__Text passage__:
================
Sunday, March 11, 2007

China leads neoliberals

James Rose

The United States, with its hierarchy of moralizing, Republican, free-market acolytes, is generally considered the world's neoliberal capital. In some ways, it's easy to think of it as such. But history is a multi-limbed beast that moves inexorably across the landscape of humanity. You become transfixed by a single limb at your peril. If you want to see where neoliberalism is moving today, then look at China.

Neoliberalism, also known as neoclassicism, is generally considered to be characterized by the belief that markets should be open and uncluttered. They should move in the grip of Adam Smith's invisible hand - the collective wisdom supposedly generated by the market - and should not be influenced by non-market actors such as governments or civil groups. So, how does China, an authoritarian society, run by a highly meddlesome communist government, qualify to be considered neoliberal?

Well, the answer lies not in seeing neoliberalism as a philosophy so much as as a political tool.

In the United States and the United Kingdom, political leaders in the 1980s, namely Ronald Reagan and Margaret Thatcher, manipulated classical economics to break free of post-war market interventionism. They rightly assailed bloated bureaucracies and inefficient public services, and argued in favor of their replacement by free-market driven corporations, run by business professionals and controlled by full-time investors.

But these maneuvers, while valid to a degree, had a considerable political dimension. Sensing that the welfare society was simply becoming too expensive to maintain,because of population growth and raised standard of living expectations, some political leaders recognized that the cost had to be shifted onto the private sector. What they didn't understand, or perhaps didn't want to, was that the private sector was obsessed with externalizing its costs, ensuring society ended up not just paying higher prices, but was also obliged to bear environmental damage and loss of social cohesion as the corporate mentality had a freer reign across the domestic landscape, and across the world.

By the early 1990s, neoliberals recognized that things were going wrong. Language, particularly in advertising, was used to distract the growing number of critics, cover-ups became bigger and more common, the media were threatened, unions were pressured, civil groups were discredited and the rump of critics either ignored, patronized, or attacked. Most critics had to choose between co-option and figurative or actual death.

Sounds like mainland China doesn't it?

China's neoliberal ascendency seems to have got under many people's radar. But it hasn't been missed by foreign investors. Sixty percent of China's exports really are exports: the money goes offshore too. One Hong Kong economist recently noted that a Barbie doll made in China which costs the end-consumer about US$20 (HK$156), returns only about 35 US cents to China.
================
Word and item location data
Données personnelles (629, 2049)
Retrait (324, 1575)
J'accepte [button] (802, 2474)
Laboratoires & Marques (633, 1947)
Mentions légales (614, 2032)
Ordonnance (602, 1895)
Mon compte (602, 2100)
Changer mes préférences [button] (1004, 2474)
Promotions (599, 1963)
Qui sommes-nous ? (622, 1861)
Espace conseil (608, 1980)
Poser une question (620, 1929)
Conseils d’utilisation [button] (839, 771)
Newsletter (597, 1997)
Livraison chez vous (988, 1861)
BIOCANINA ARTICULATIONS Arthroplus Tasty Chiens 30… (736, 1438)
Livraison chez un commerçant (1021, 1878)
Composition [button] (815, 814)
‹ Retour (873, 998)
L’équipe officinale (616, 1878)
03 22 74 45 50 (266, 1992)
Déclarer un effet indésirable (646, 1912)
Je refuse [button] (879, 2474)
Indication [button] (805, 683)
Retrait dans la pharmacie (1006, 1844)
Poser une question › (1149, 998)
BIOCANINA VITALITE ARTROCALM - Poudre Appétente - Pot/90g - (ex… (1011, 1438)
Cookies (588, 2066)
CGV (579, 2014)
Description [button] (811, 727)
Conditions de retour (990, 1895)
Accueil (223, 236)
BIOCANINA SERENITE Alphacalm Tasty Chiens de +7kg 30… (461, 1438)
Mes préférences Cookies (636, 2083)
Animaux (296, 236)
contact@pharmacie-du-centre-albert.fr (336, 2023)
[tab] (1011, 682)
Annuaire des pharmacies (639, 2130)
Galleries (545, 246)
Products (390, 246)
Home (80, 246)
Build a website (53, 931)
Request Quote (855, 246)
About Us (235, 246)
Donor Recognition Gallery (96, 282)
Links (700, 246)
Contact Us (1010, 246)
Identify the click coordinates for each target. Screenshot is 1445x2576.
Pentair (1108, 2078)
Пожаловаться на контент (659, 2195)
================
__Task set__:
a – Write out the lines of the listing as a numbered list, starting with its first line and ending with the line that contains "Animaux (296, 236)", including both. Leave out any blank lines.
b – Write what comes next in the opinion piece on China and neoliberalism, picking up right after its last sentence.

__Task answers__:
a –
1. Données personnelles (629, 2049)
2. Retrait (324, 1575)
3. J'accepte [button] (802, 2474)
4. Laboratoires & Marques (633, 1947)
5. Mentions légales (614, 2032)
6. Ordonnance (602, 1895)
7. Mon compte (602, 2100)
8. Changer mes préférences [button] (1004, 2474)
9. Promotions (599, 1963)
10. Qui sommes-nous ? (622, 1861)
11. Espace conseil (608, 1980)
12. Poser une question (620, 1929)
13. Conseils d’utilisation [button] (839, 771)
14. Newsletter (597, 1997)
15. Livraison chez vous (988, 1861)
16. BIOCANINA ARTICULATIONS Arthroplus Tasty Chiens 30… (736, 1438)
17. Livraison chez un commerçant (1021, 1878)
18. Composition [button] (815, 814)
19. ‹ Retour (873, 998)
20. L’équipe officinale (616, 1878)
21. 03 22 74 45 50 (266, 1992)
22. Déclarer un effet indésirable (646, 1912)
23. Je refuse [button] (879, 2474)
24. Indication [button] (805, 683)
25. Retrait dans la pharmacie (1006, 1844)
26. Poser une question › (1149, 998)
27. BIOCANINA VITALITE ARTROCALM - Poudre Appétente - Pot/90g - (ex… (1011, 1438)
28. Cookies (588, 2066)
29. CGV (579, 2014)
30. Description [button] (811, 727)
31. Conditions de retour (990, 1895)
32. Accueil (223, 236)
33. BIOCANINA SERENITE Alphacalm Tasty Chiens de +7kg 30… (461, 1438)
34. Mes préférences Cookies (636, 2083)
35. Animaux (296, 236)

b –
China's neoliberal journey is being managed largely by foreign businesses and Beijing is hardly putting up a fight to stop the trend. In Japan, old school suits have attempted to wrest back control from foreign investors. An example is the assault on IT entrepreneur Takefumi Horie, who is considered "too American" by his critics.

But the new boys in Beijing are keen to change their system to accommodate foreign businesses, not in giving up physical assets, but in making moves to change the style and shape of how business is done in China.

China's success as a neoliberal hub may explain much of the US coolness towards Hu Jintao on his recent visit to Washington.

While the Bush administration gave Hu a second-rate welcome, US business leaders were more or less falling at his feet.

This dynamic gives a hint of the concern the United States has that it may lose its position as the world's de facto investment target, especially given that the US dollar's performance is hugely reliant upon the foreign reserve policies of China.

Peter Kwong, professor of Asian American studies at the City University of New York, has written in a recent issue of the US journal Counterpunch, "China and the USA are two sides of the same coin, both disfigured by their respective neoliberal policies."

He calls for a global movement to counter neoliberalism and suggests both the current superpowers should be in the counterculture's sights.

The thing is, China may well be the real neoliberal superpower. In the United States, the population has the luxury of protesting and criticizing. Dysfunctional it may be, but the United States does run as a democracy. As such, counters to neoliberalism's sometimes anti-democratic manifestations are given more room to move and find traction than in China. The result is that neoliberalism is growing fast in China, even as it festers and stagnates or even rots away in the United States.

For the growing global anti-neoliberal movement, China today is wearing a sign on its back.

It says: "Kick me."

James Rose is editor of www.corporategovernance-asia.com

Monday, October 16, 2006.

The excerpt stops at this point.